Bug 24019

I'm 90% sure that this is a bug in the JS on the website rather than a problem in WebKit. The site appears to construct HTML to insert in the page by appending strings, including generating style attributes. The padding is generated as follows: for(ri in ra) rt+="padding-"+l93[ri]+":"+ra[ri]+";"; where ra is an Array instance. The page uses Mootools which extends the Array prototype to include many extra methods. This results in iterating over the array returning these extra properties: ["copy", "remove", "contains", "associate", "extend", "merge", "include", "getRandom", "getLast", "each", "test", "rgbToHex", "hexToRgb", "rgbToHsb", "hsbToRgb"] Their values are retrieved from the Array instance and converted to a string, resulting in "function copy(..) { .... }" being included as part of the style. This code is eventually written to the page using document.write. The quotes used for strings within the JS function that ends up as part of the style are the same type as is used to enclose the style attribute itself, meaning that an attribute is ended and the string becomes the content of the element.

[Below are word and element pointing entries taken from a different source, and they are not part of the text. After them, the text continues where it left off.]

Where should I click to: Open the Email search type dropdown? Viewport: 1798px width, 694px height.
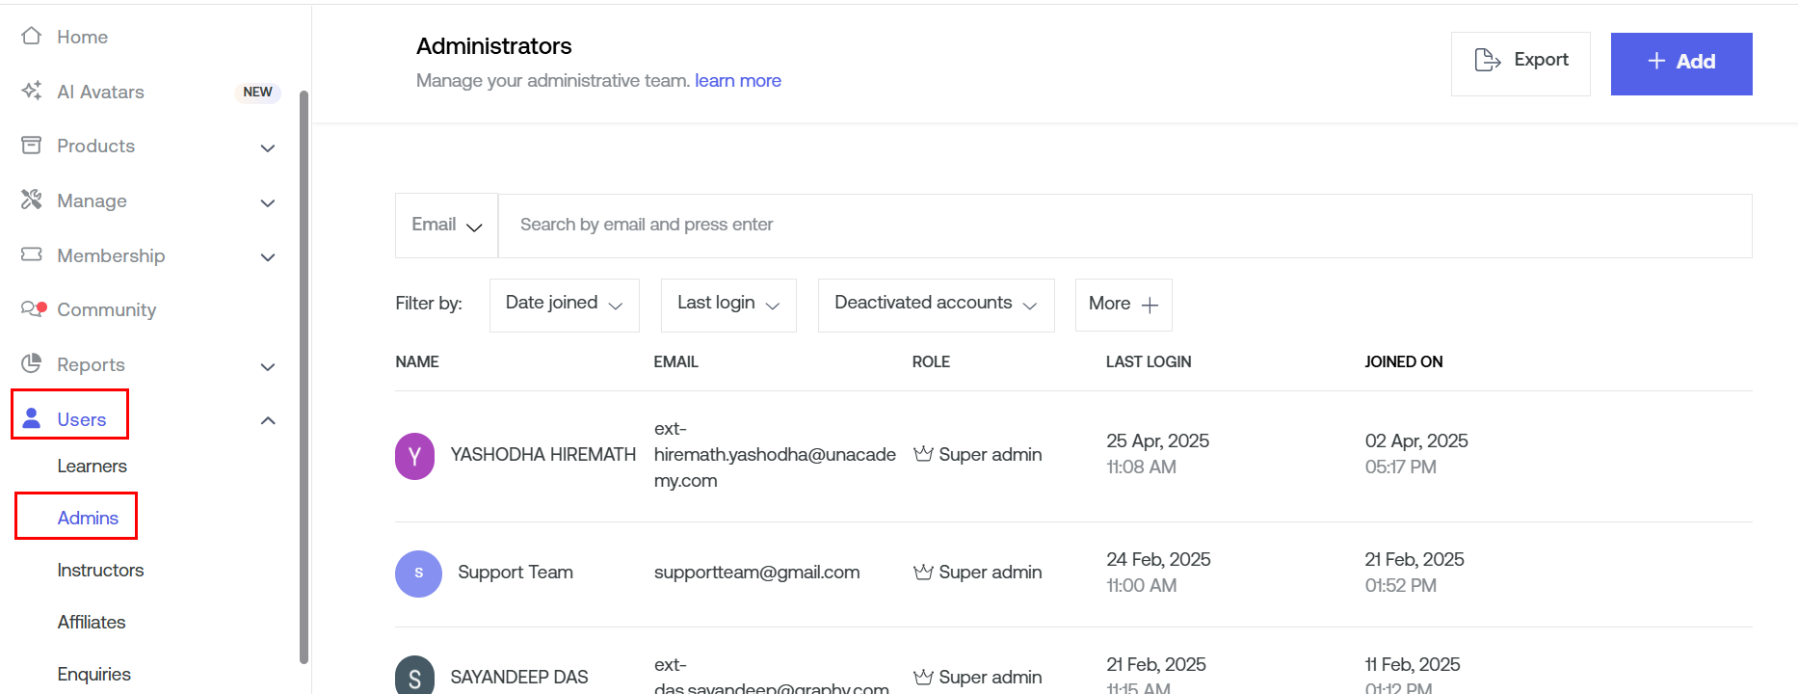point(446,226)
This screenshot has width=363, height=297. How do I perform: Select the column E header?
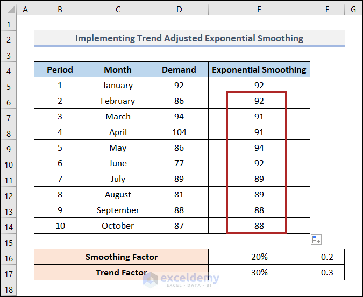pyautogui.click(x=259, y=9)
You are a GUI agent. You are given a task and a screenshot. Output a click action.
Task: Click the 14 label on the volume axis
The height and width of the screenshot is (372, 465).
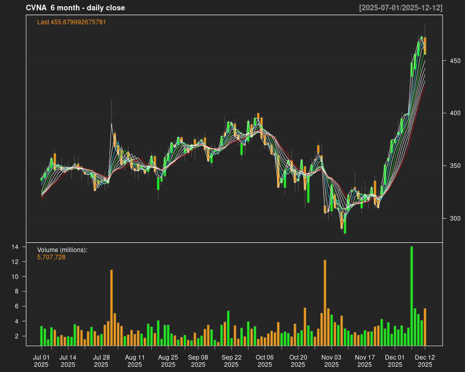tap(16, 247)
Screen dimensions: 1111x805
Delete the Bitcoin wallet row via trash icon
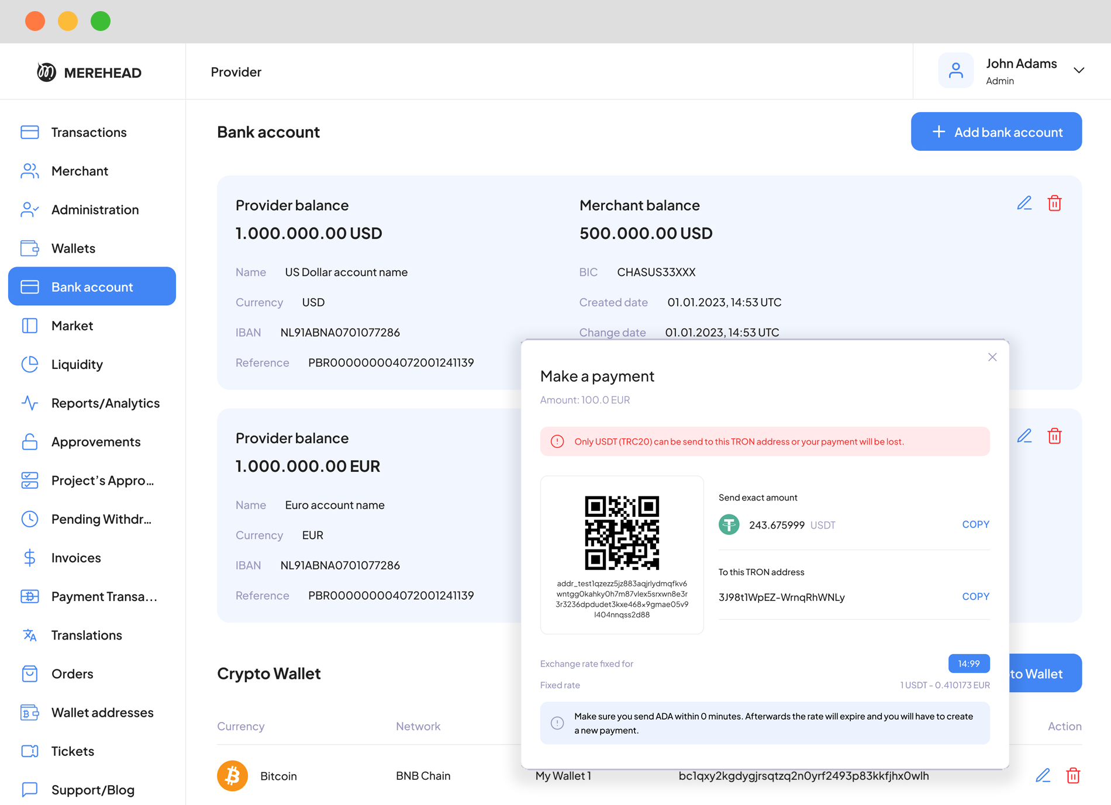click(1073, 776)
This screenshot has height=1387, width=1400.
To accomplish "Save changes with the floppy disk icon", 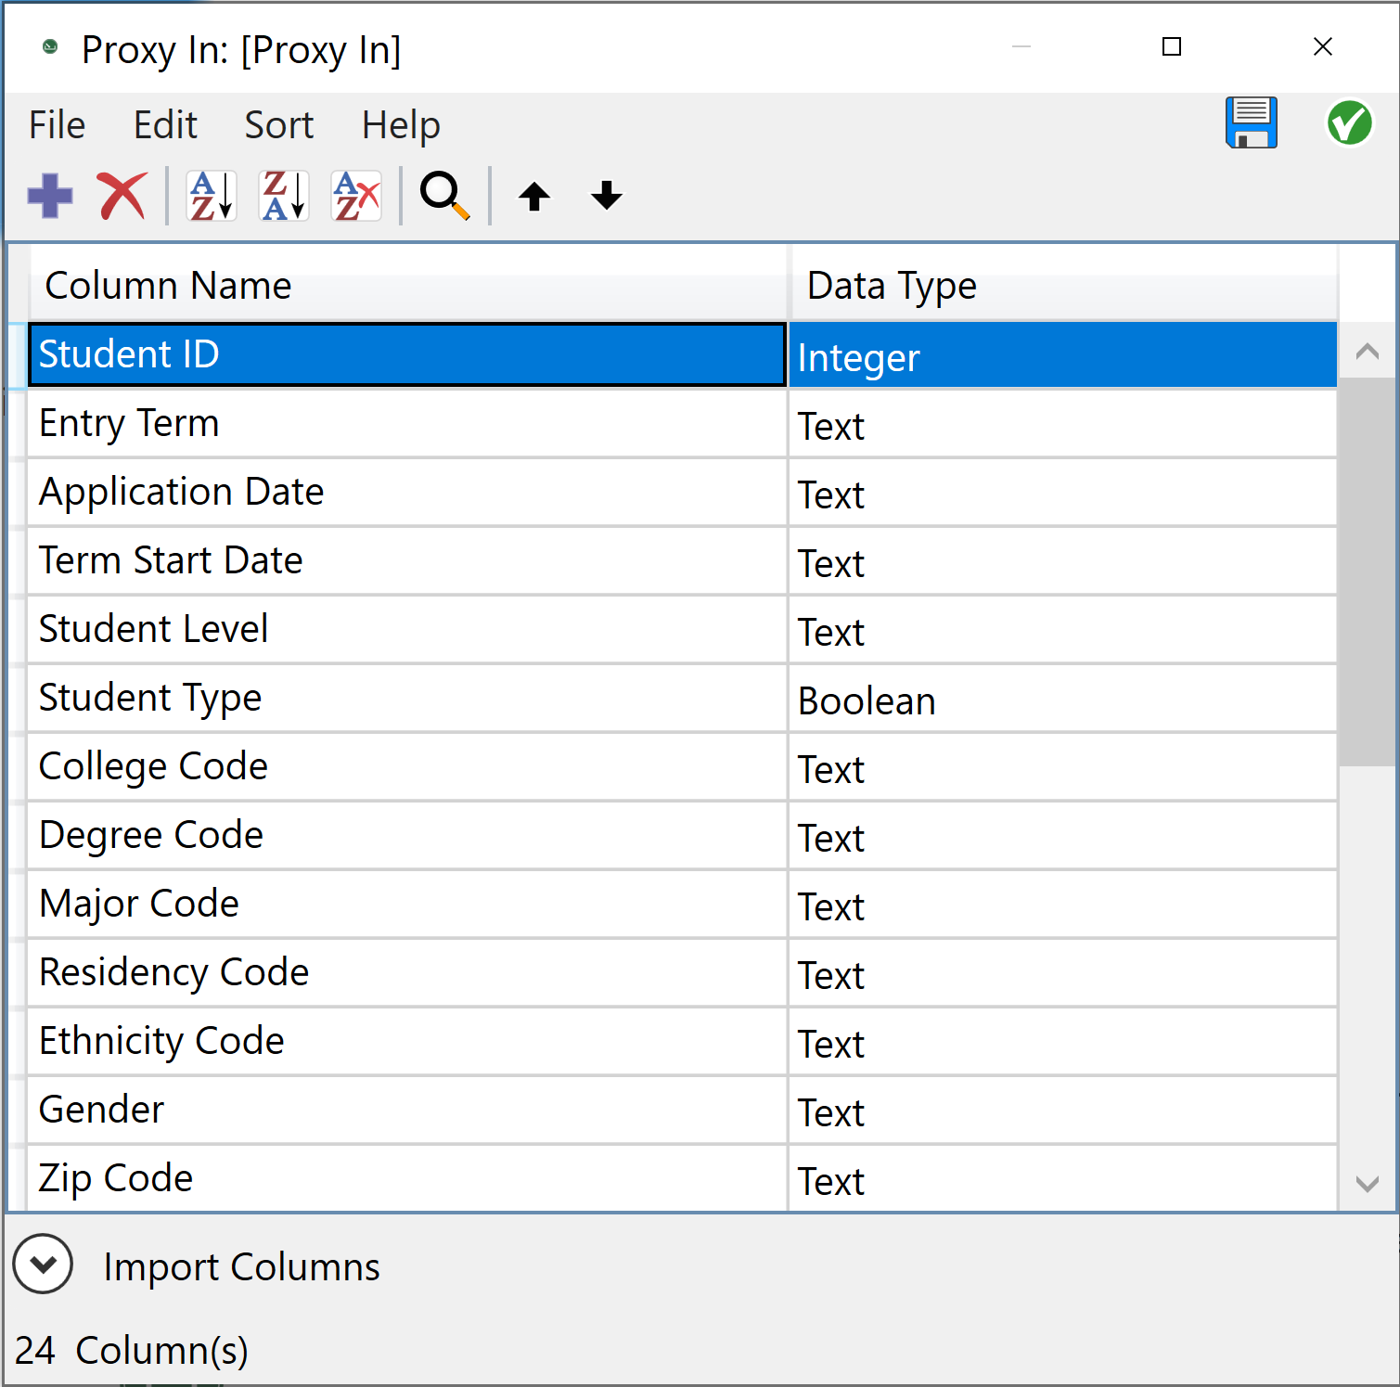I will 1251,123.
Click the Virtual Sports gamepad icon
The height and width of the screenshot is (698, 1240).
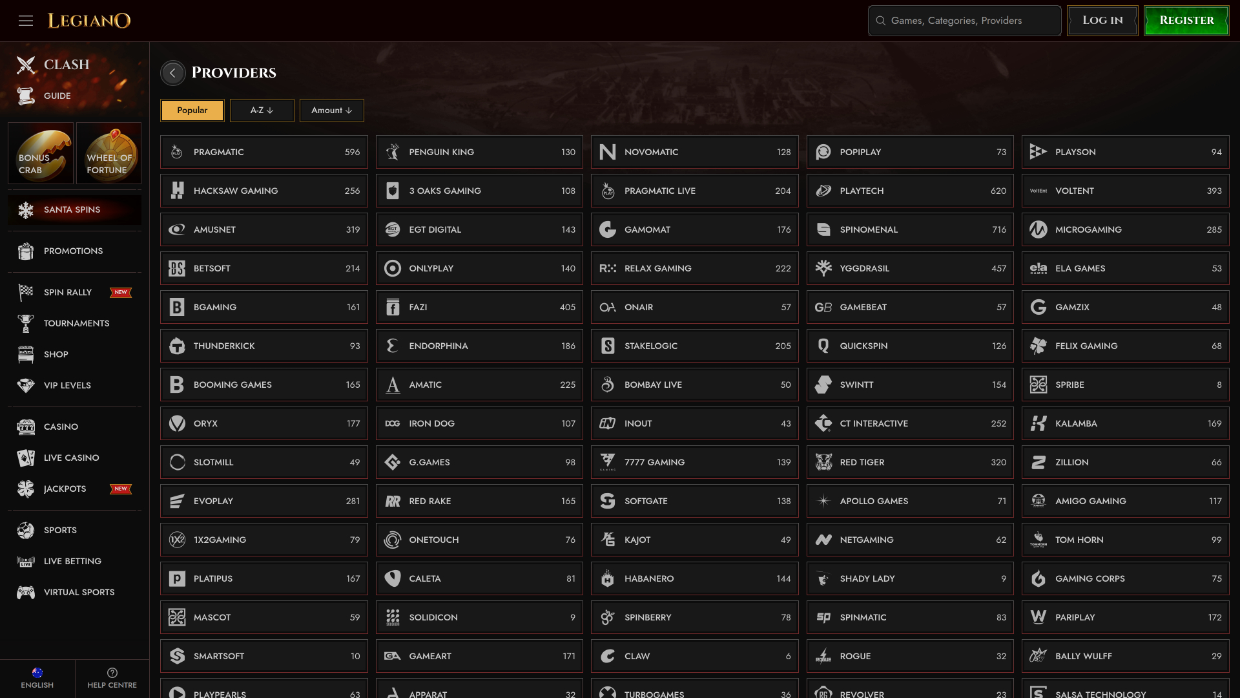(x=26, y=592)
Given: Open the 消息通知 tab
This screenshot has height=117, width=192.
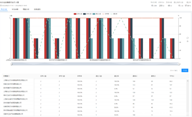Looking at the screenshot, I should [x=37, y=9].
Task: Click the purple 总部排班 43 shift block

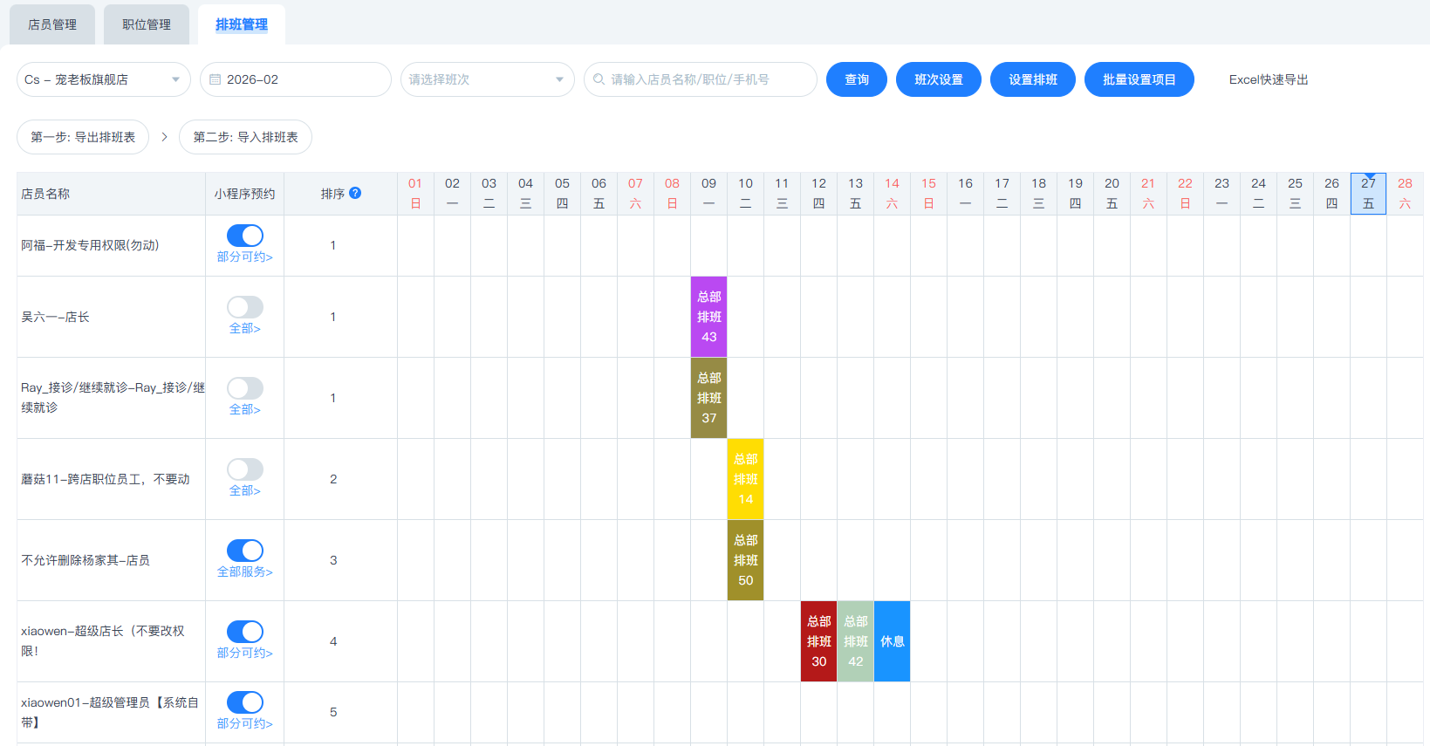Action: click(708, 317)
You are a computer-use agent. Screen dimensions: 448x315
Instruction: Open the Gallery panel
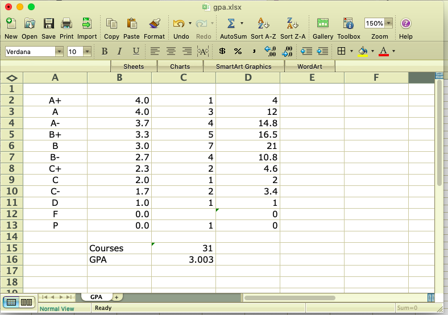[323, 24]
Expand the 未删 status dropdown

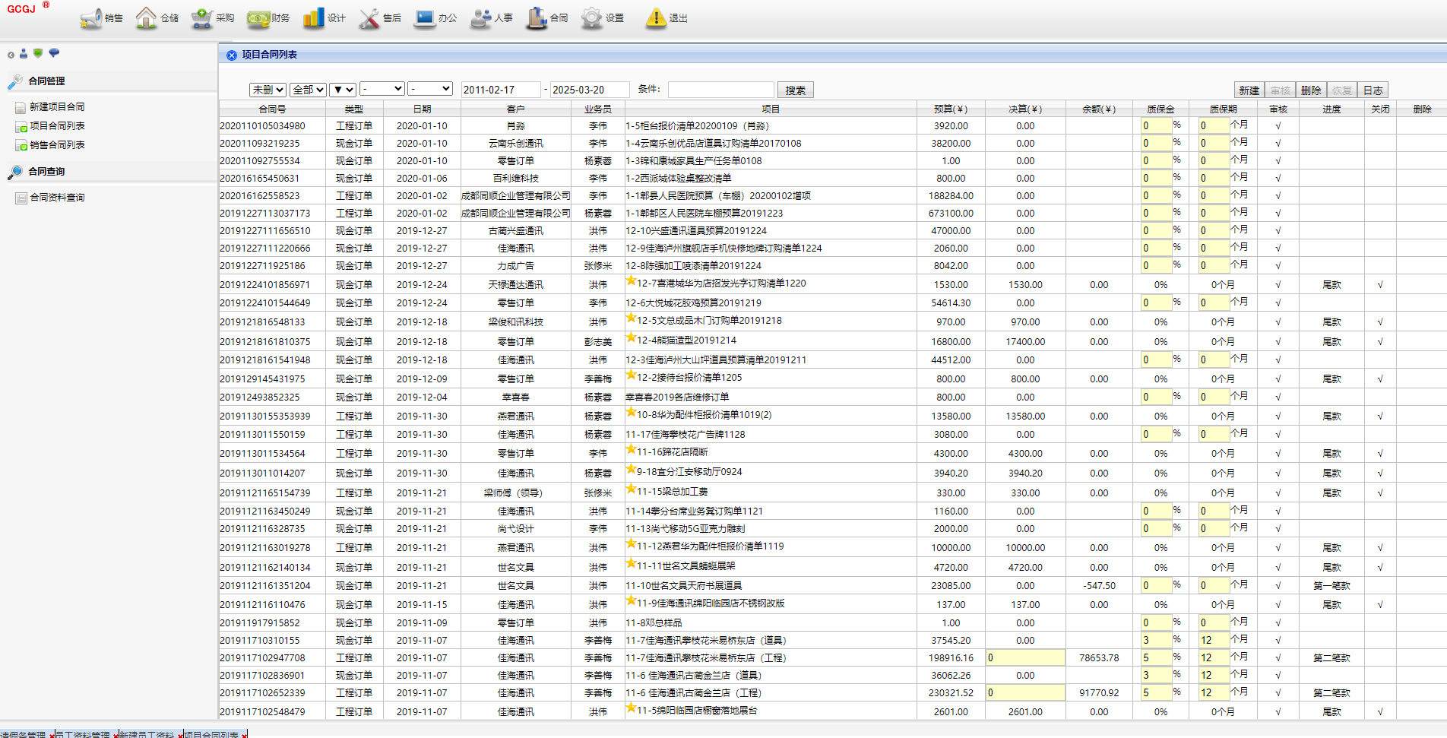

The behavior has changed since Safari 3.2.1 (where the page looks fine) and r41018, so this should at least be marked as a regression. It works fine in Firefox too.

The furthest build back that I'm able to test (r37300) shows the same regressed behavior. Either it's a regression, or there is some user agent specific code path that does the wrong thing with webkit nightlies. I can't test earlier builds due to bug 23342 which is a WONTFIX.

Regression->P1.

<rdar://problem/6607026>

(In reply to comment #0) > Generated java script code is visible in the page. Its not able to handle > pbrowser_dom.js java script. Excluding this script it works fine. > This was not observed in 3.0 but after java script implementation change this is observed.

This works for me. It might've been fixed by a site change. Please reopen if you still see it.